FERC staff and electric utility regulators last month outlined in a report best practices on how to effectively respond to and recover from such attacks. API is collaborating with the Federal Energy Regulatory Commission, CISA and other stakeholders to update cybersecurity guidelines for pipelines and other infrastructure, Lemieux said.

In addition, the Department of Energy’s Office of Energy Efficiency and Renewable Energy (EERE) on Wednesday announced a multi-year plan to accelerate cybersecurity research and development in the renewable energy, manufacturing, buildings and transportation sectors, as well as to increase stakeholder awareness.

“Cyber threats targeting EERE technologies present an immediate risk to the integrity and availability of energy infrastructure and other systems critical to the nation’s economy, security and well-being,” said Deputy Assistant Secretary for Energy Efficiency Alex Fitzsimmons. “New technologies must be designed with cybersecurity as a requirement.”

Among other goals, the strategy would facilitate more engagement among EERE with industry, academia and other government offices to avoid duplicating efforts.

Manufacturing Attacks Rise

Publicly reported ransomware attacks against the manufacturing sector – including oil, gas and petrochemical companies – this year have more than tripled compared with the same time last year, Hanover, MD-based cybersecurity company Dragos Inc. said in a report earlier this month.

In the first 10 months of this year, Dragos researchers said they had validated 108 advisories with 262 vulnerabilities impacting industrial equipment used in manufacturing.

The most common threat to the sector is ransomware that can stop industrial processes, according to Dragos researchers.

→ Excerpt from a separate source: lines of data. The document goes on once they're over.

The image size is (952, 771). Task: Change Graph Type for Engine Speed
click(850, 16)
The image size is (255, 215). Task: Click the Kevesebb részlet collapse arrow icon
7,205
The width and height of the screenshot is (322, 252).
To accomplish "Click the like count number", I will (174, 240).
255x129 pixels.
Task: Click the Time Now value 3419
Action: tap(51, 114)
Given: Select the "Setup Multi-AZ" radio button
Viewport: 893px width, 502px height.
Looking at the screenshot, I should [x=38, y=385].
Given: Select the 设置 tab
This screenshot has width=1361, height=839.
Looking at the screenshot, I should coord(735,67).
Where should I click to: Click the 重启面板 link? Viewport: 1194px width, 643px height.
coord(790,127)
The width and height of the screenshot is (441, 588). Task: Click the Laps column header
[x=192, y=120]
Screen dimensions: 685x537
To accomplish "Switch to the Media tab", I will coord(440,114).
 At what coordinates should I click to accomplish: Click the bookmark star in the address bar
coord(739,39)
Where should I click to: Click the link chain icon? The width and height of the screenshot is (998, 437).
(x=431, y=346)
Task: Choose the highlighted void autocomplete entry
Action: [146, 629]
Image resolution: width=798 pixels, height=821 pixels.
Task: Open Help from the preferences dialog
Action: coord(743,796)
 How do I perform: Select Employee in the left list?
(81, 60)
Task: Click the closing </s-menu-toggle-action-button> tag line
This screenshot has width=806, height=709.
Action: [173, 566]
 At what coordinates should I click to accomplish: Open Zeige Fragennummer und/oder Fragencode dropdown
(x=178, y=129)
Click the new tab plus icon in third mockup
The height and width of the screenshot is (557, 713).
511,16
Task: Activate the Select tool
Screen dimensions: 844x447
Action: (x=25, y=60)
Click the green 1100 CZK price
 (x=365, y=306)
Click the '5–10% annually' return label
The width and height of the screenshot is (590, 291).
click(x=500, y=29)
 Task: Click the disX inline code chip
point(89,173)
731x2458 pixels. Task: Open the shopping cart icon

Ransomware is malware that may steal proprietary data or interfere with technology unless the company pays a ransom to the attackers.

“Cyber risk to the manufacturing sector is increasing, led by disruptive cyberattacks impacting industrial processes, intrusions enabling information gathering and process information theft, and new activity from industrial control systems (ICS)-targeting adversaries,” Dragos management said.

Dragos in the last two years has observed a significant increase in the number of ransomware attacks that impact ICS environments, including the ability to “kill,” or stop, industrial processes, management said.

The manufacturing sector is especially vulnerable to cyberattacks because many companies share network connections between information and operational technology segments.

CISA and the National Security Agency (NSA) in July encouraged asset owners and operators to take immediate actions to restrict the exposure of operations technology assets to the internet.

“Adversaries are quick to weaponize and exploit vulnerabilities in internet-facing services including remote desktop protocol (RDP) and VPN services,” the Dragos report said.

Dragos publicly tracks five ICS-focused cyberattack groups that target the manufacturing sector, with at least three of those posing known threats to the oil and gas sector.